# [Prompt]
List every line of the data below that contains the word "width".

# [Supplied information]
════════════════════

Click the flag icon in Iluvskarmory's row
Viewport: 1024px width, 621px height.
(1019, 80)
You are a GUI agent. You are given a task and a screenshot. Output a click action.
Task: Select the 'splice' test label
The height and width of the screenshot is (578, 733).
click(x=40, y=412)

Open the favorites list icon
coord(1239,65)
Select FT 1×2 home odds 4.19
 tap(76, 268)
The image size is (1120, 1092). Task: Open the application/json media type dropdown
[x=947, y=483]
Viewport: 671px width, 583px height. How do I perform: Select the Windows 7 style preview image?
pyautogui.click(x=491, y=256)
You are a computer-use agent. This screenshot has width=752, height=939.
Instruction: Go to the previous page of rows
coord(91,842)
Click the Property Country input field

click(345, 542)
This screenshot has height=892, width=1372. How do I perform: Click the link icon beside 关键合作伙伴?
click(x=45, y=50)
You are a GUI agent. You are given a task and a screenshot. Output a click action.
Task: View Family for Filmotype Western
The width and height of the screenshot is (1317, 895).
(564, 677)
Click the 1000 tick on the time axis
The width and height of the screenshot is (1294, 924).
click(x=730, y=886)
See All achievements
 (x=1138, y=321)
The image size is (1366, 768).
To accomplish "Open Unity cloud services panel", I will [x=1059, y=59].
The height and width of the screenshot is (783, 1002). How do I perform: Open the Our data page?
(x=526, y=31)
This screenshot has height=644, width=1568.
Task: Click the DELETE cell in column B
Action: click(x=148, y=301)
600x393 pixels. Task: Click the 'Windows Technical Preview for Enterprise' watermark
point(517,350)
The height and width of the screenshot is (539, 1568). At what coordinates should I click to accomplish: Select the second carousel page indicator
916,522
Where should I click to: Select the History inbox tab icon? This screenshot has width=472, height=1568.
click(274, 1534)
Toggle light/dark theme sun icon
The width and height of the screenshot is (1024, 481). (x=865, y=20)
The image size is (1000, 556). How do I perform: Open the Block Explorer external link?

════════════════════

# [Exercise response]
Viewport: 1024px width, 621px height.
The height and width of the screenshot is (578, 733).
Viewport: 671px width, 583px height. How do I perform: Select the Windows 7 style preview image?
You are a computer-use agent. This screenshot has width=752, height=939.
This screenshot has height=892, width=1372. How do I perform: Click the link icon beside 关键合作伙伴?
The width and height of the screenshot is (1317, 895).
The width and height of the screenshot is (1294, 924).
The height and width of the screenshot is (783, 1002). How do I perform: Open the Our data page?
This screenshot has height=644, width=1568.
The height and width of the screenshot is (539, 1568). At what coordinates should I click to accomplish: Select the second carousel page indicator
Where should I click to: Select the History inbox tab icon? This screenshot has width=472, height=1568.
The width and height of the screenshot is (1024, 481). (x=865, y=20)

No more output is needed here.